The second model assessed changes in PSR magnitude and latency by semantic focus, perturbation direction, and response direction. We fit this second model to PSR magnitude (the absolute value of the PSR) and peak latency predicted by semantic focus (corrective vs. new focus), perturbation direction (+/−200 cent perturbation), and response direction (opposing vs. following response). For the model predictors, we used regularizing Gaussian priors (μ = 0, σ = 10) for all variables, signifying that we assumed no effect of the predictors on PSR magnitude and latency. For the random effects, a half Cauchy distribution was used for the standard deviation (μ = 0, σ = 0.1) and an LKJ(2) distribution for the correlation.
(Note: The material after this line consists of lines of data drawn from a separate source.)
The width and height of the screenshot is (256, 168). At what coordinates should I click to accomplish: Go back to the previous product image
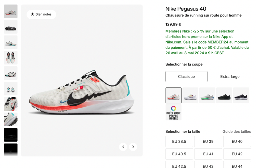pyautogui.click(x=123, y=147)

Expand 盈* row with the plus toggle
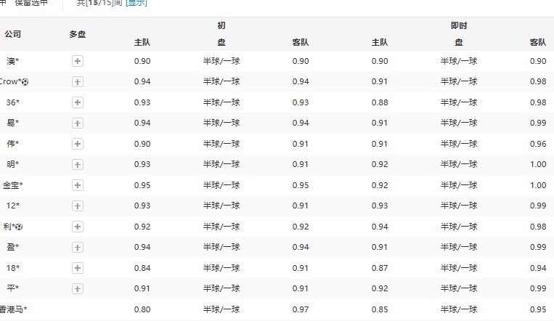click(78, 248)
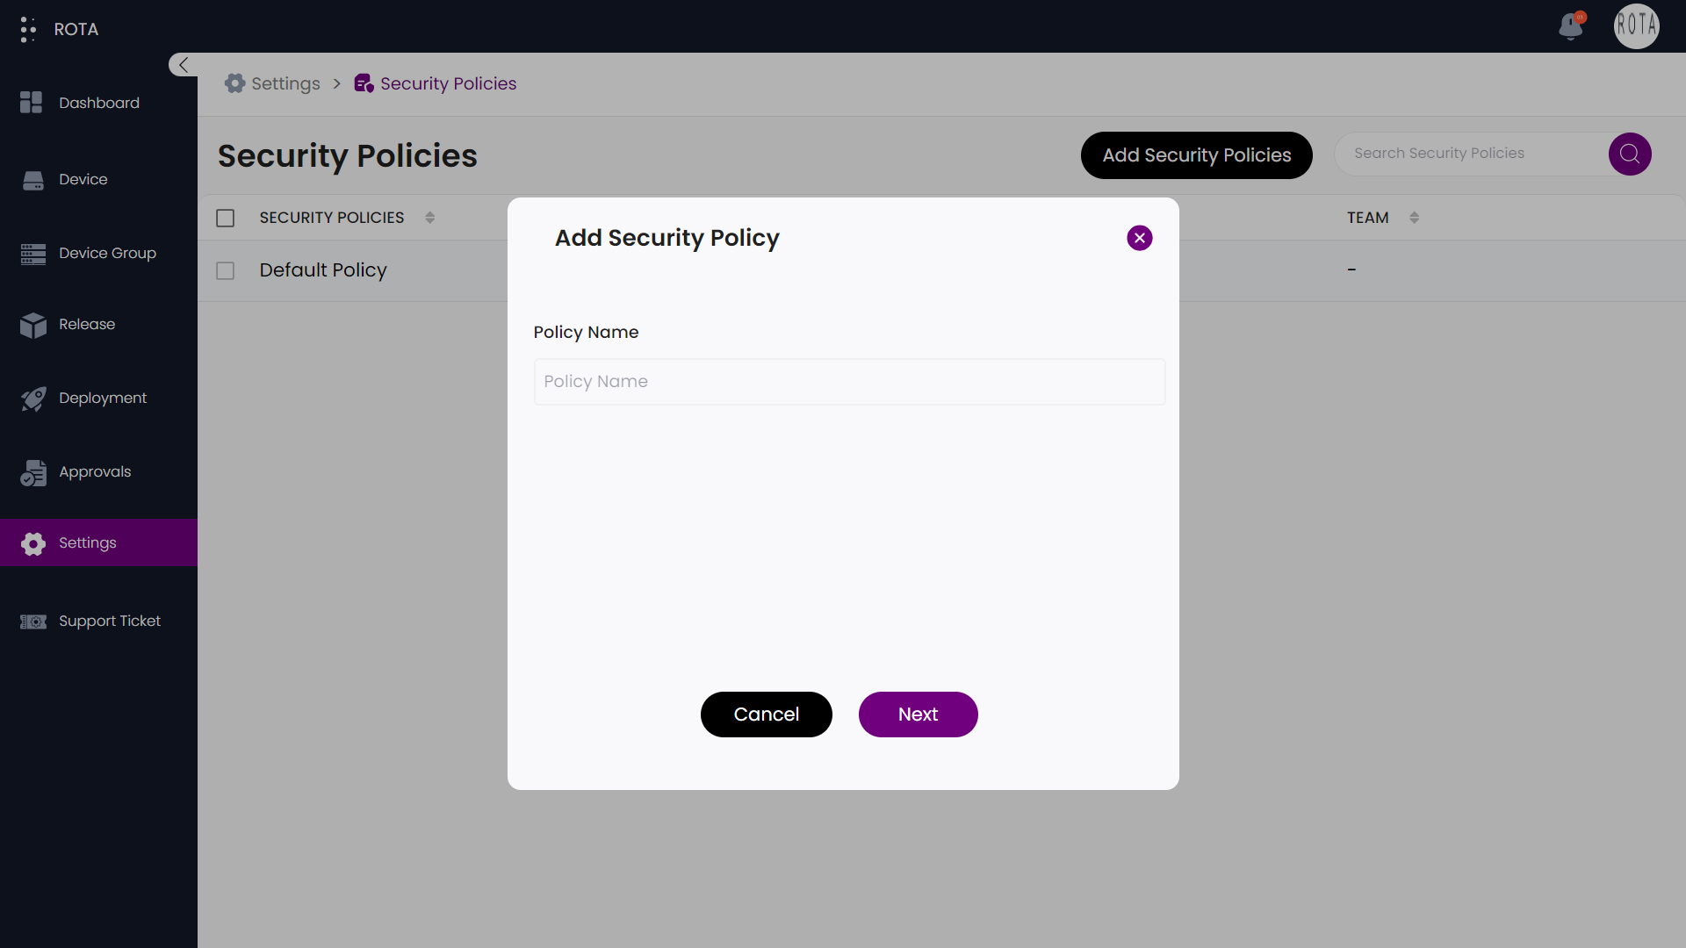
Task: Toggle the Default Policy row checkbox
Action: pyautogui.click(x=226, y=271)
For the residual standard deviation, a half Cauchy distribution was used (μ = 0, σ = 1).

Finally, a generalized linear model was used for the third model to assess the effects of semantic focus (new information vs. corrective focus) and perturbation direction (+/−200 cent perturbation) on the number of opposing or following responses. For the model predictors, we used regularizing gaussian priors (μ = 0, σ = 10), signifying that we assumed no effect of the predictors on the number of opposing or following responses. For the random effects, a half Cauchy distribution was used for the standard deviation (μ = 0, σ = 0.1) and an LKJ(2) distribution for the correlation.

Four sampling chains with 2,000 iterations were run for each model, with a warm-up period of 1,000 iterations. We report 95% credible intervals (CI’s) and probability of direction (pd) for each effect. Probability of direction is the probability that a parameter is positive or negative (Makowski et al., 2019). Given that a value of zero indicates no effect, a higher pd value indicates a greater probability that the effect is greater than zero. The 95% CI means that we are 95% certain that the true value lies within the specified interval. We determine whether there is compelling evidence for an effect by whether the 95% interval overlaps with zero, and pd is greater than 95%.

Results

Production of phrasal stress by semantic focus

Figure 5 and Table 1 display the median and 95% credible interval for vowel duration, mean fo, and mean intensity (dB) of the stressed word by semantic focus. Contingent on the data and model, there is compelling evidence that vowel duration was greater for the phrase-level stressed word in the new information condition (β = 232.71 ms 95%CI = [211.61, 254.54]) compared to corrective focus (β = 207.02 ms, 95% CI = [185.67, 227.96]), but mean intensity of the phrase-level stressed word was greater for corrective focus (βmean intensity = 66.98 dB, 95% CI = [65.69, 68.16]) than new information (βmean intensity = 66.57 dB, 95% CI = [65.29, 67.75]). There was evidence (though not compelling) that mean fo of the phrase-level stressed word increased for corrective focus (βmean fo = −4.50 cents, 95% CI = [−69.44, 60.16]) compared to new focus (βmean fo = −30.37 cents, 95% CI = [−88.40, 28.08]). Overall, mean fo and mean intensity were increased for corrective focus, but duration was increased for new information focus.

Figure 5:

Figure 5:

Median estimate and 95% credible interval for vowel duration (left), mean fo (middle), and mean intensity (right) of the stressed word by semantic focus. Individual subject means are plotted along with the posterior distributions.

Table 1:

Median estimate and 95% credible interval for the Bayesian multivariate mixed effects regression model on the effect of semantic focus on the production of vowel duration, mean fo, and mean intensity of the stressed word. Probability of direction (pd) indicates the probability that the parameter is strictly positive or negative. Bolded parameters indicate compelling evidence for the effect. Random effects estimates are included for σ2, between-subject variance (τ00), intra-class coefficient (ICC), number of subjects, and total number of observations.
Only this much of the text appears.